Fermato un convoglio di terra della Global Sumud Flotilla. Un’astigiana è irreperibile da domenica
“E’ irreperibile telefonicamente da domenica mattina. E’ da ieri intorno alle 9 che non la sento più”. Sono le parole di Aurora Angilletta, sindaco di Albugnano, interpellata pochi minuti fa sulle sorti della sua concittadina Leonarda Alberizia, l’insegnante di 67 anni, che fa parte di un convoglio di terra della Global Sumud Flotilla, bloccato la scorsa settimana mentre stava portando aiuti una tari a Gaza.
Noi avevamo sentito Alberizia venerdì e ci aveva raccontato che il convoglio di 300 volontari provenienti da 25 Paesi era fermo in una zona neutrale tra la Libia Est e la Libia Ovest: “L’interlocuzione con la Libia Est attraverso la mediazione della Mezzaluna Rossa è stata interrotta, non per nostra scelta”, ci aveva raccontato venerdì mattina.
Poi aveva spiegato che il convoglio sarebbe dovuto comunque ripartire sabato alla volta di Sirte.
Questa mattina, lunedì 25 maggio, la notizia che un gruppo di 10 attivisti del Global Sumud Land Convoy, la missione di terra che sta provando ad aprire un varco umanitario attraverso la Cirenaica verso Gaza, sarebbe stato fermato dai miliziani del generale Khalifa Haftar.

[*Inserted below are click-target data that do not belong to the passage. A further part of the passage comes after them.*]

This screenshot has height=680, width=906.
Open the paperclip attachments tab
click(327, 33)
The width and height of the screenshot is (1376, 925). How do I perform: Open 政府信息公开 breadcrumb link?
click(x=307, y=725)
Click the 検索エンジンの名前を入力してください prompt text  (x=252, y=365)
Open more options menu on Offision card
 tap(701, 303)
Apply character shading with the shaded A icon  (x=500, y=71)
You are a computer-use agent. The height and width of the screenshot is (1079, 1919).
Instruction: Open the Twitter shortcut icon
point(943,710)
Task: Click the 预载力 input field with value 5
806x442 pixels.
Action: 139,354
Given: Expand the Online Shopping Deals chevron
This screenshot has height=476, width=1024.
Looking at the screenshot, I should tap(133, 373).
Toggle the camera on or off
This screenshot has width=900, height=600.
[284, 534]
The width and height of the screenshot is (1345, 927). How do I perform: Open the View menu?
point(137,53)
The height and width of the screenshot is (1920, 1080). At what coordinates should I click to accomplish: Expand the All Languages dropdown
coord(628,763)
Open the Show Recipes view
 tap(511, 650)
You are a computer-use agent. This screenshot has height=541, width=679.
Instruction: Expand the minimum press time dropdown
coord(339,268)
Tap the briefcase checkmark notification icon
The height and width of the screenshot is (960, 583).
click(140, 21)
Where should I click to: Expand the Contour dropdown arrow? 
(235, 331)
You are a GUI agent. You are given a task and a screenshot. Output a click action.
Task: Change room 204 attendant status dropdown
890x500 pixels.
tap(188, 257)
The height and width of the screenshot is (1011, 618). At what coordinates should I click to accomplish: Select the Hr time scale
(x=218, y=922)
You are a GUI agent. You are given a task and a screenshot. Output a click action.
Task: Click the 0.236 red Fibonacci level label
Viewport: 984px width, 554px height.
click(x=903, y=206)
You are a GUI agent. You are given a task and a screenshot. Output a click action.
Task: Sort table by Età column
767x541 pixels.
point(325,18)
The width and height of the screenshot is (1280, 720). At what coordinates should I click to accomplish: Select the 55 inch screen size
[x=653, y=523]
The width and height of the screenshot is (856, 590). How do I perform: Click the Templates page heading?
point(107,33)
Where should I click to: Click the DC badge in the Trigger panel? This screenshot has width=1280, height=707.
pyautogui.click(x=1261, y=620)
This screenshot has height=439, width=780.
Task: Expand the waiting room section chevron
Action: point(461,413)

Alcune testate giornalistiche, tra cui l’Ansa che apprende la notizia da un’altra volontaria che si trova lì, riportano tra i fermati i nomi di Domenico Centrone, 33 anni, originario di Molfetta (Bari), e appunto dell’astigiana Dina Alberizia.
“Siamo preoccupati, molto – aggiunge il sindaco di Albugnano -. Sono in attesa di notizie dalla Farnesina”.